Start of Source document

The 271-page report could undercut opposition to the more aggressive provisions of climate legislation, which is to be debated in the Senate next week.

The Bush administration had long resisted a congressional mandate, the 1990 Global Change Research Act, requiring the White House to report every four years on the science and impact of global warming and other environmental forces.

A U.S. District Court in August ordered Bush to comply with a 2004 deadline for an updated report, after the Tucson-based Center for Biological Diversity and other environmental groups filed suit. FOR THE RECORD:
In this article, Sharon Hays, deputy director of the White House Office of Science and Technology Policy, is misquoted. Her statement that a series of reports showed "that climate change is primarily caused by human activity of the last 50 years" should have read: "that climate change of the past 50 years is primarily caused by human activity."
Sharon Hays, deputy director of the White House Office of Science and Technology Policy, said the report did not represent a changed assessment but "a rolling up of a whole bunch of reports on the science, showing that climate change is primarily caused by human activity of the last 50 years."

End of Source document
Start of Provided information

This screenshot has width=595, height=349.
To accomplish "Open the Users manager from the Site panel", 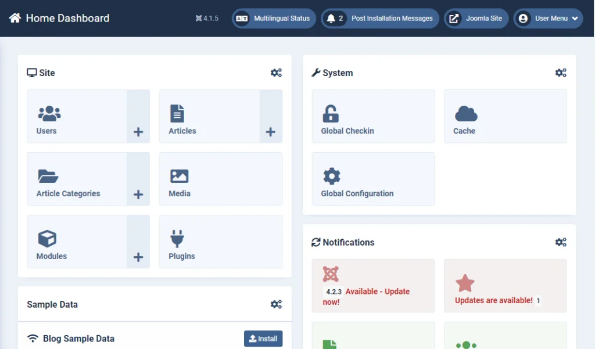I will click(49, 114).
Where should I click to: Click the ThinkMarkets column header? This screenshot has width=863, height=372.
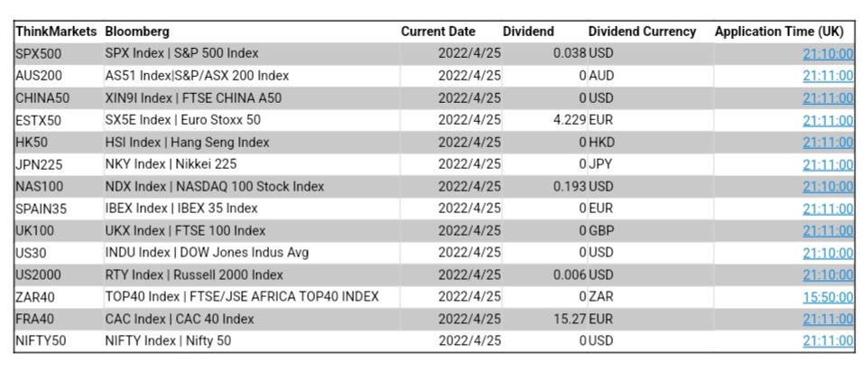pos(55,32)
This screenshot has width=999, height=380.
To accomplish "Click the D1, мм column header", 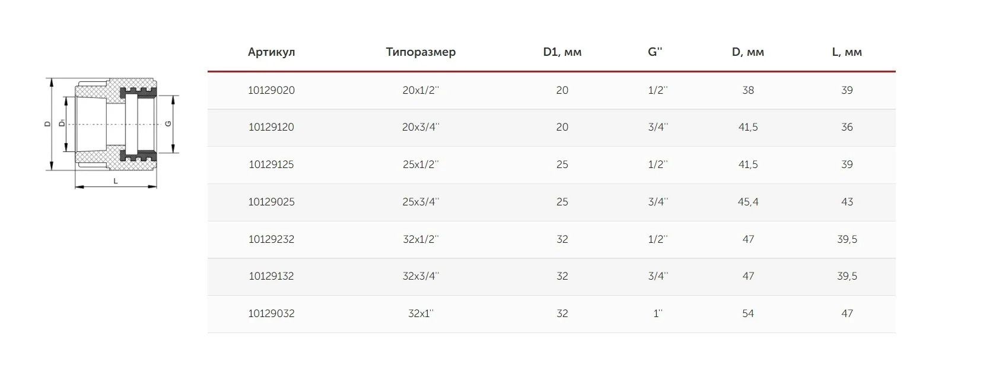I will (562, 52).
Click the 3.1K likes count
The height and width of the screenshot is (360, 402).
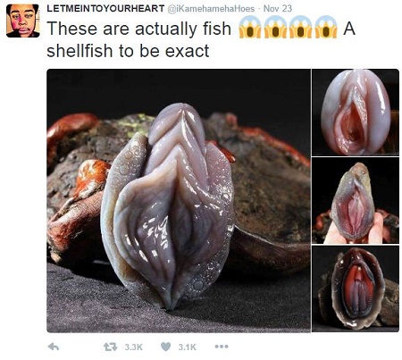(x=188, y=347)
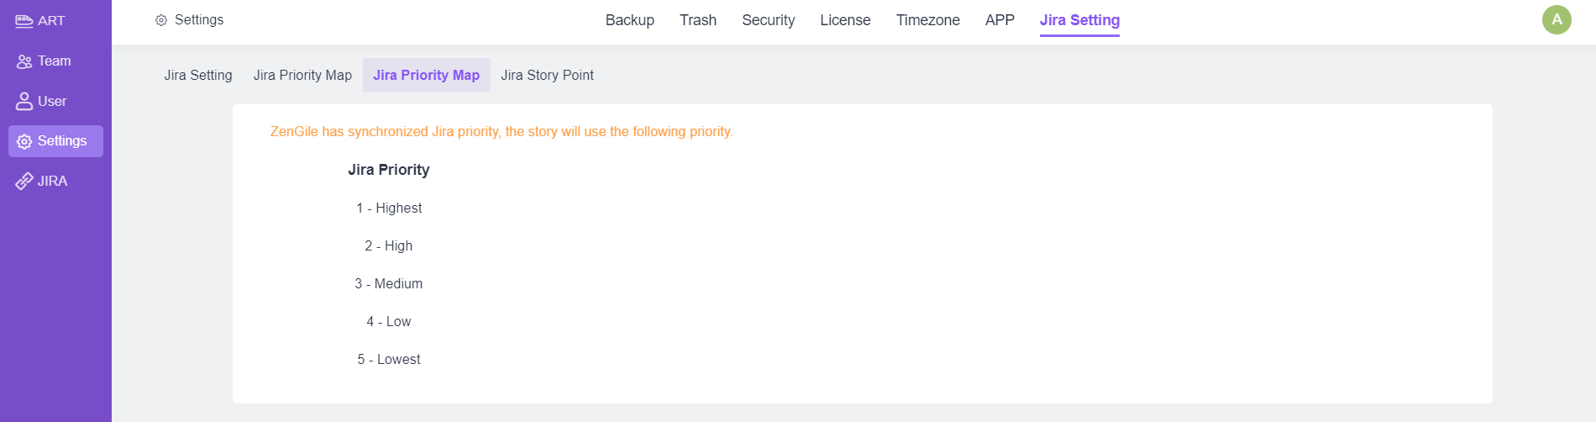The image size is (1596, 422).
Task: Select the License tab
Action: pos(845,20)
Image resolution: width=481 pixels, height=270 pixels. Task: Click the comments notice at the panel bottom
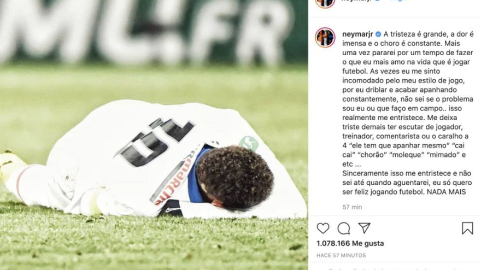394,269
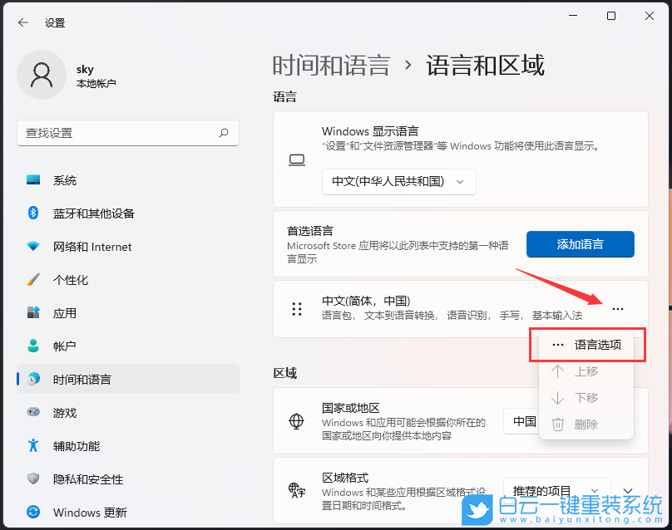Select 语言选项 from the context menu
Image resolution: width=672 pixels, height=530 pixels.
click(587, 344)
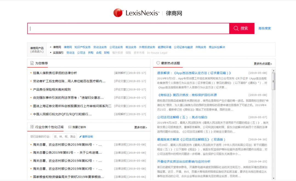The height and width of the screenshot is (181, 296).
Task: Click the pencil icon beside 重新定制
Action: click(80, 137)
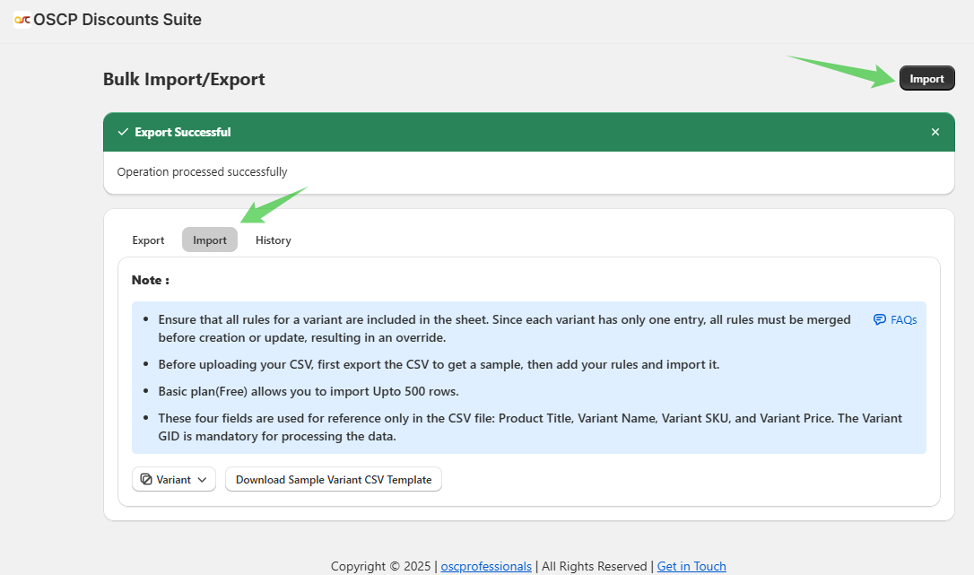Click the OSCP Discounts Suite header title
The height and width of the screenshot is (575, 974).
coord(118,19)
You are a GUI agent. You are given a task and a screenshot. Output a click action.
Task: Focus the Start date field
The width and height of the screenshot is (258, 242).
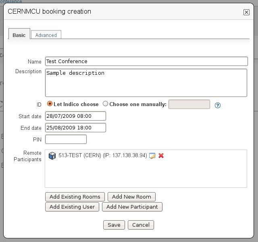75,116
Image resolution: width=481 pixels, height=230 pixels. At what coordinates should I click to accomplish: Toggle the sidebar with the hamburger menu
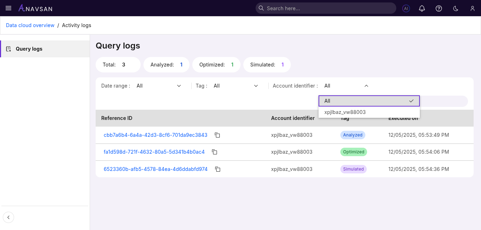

End of Provided information

**Activity A:** Transcribe the passage about the federal climate report, starting at "The Bush administration" and ending at "other environmental forces.".
**Activity B:** Write the next part of the passage about the federal climate report, picking up after its last sentence.

**Written reply A:**
The Bush administration had long resisted a congressional mandate, the 1990 Global Change Research Act, requiring the White House to report every four years on the science and impact of global warming and other environmental forces.

**Written reply B:**
The administration had earlier issued reports on the effect of climate change on transportation, agriculture and human health.

But environmentalists celebrated what they saw as a long-overdue admission from an administration that has been reluctant to join global efforts to curb greenhouse gases, such as the 1997 Kyoto Protocol.

"This report represents a stark shift in what the administration has been saying since 2001," said Philip Clapp, deputy managing director of the Pew Environment Group.

"For the first time, it has had to admit that global warming is already having clear impacts in the United States, and the impacts are going to get worse even with the most aggressive action to cut emissions," he said.

The report by the National Science and Technology Council and the U.S. Climate Change Science Program asserts that natural causes alone cannot explain recent extremes of heat and cold, warming seas and an increase in the frequency and intensity of hurricanes.

It also shows that regions of North America could warm faster over the next few decades than the global average. In Los Angeles, heat-related deaths, which averaged 165 a year in the 1990s, could jump to between 319 and 1,182 by the 2080s, the report says.

The warming climate also will accelerate the spread of diseases carried by water, food and insects. Among the most vulnerable people are the young, elderly, frail and poor, the administration's scientists concluded.

The few positive effects of climate shifts are outweighed by negatives. For example, warming and higher levels of carbon dioxide are expected to speed up growth of forests and certain crops, but will also increase insect outbreaks and lead to more wildfires, which are likely to take a larger toll on crops, forests and property, the report predicts.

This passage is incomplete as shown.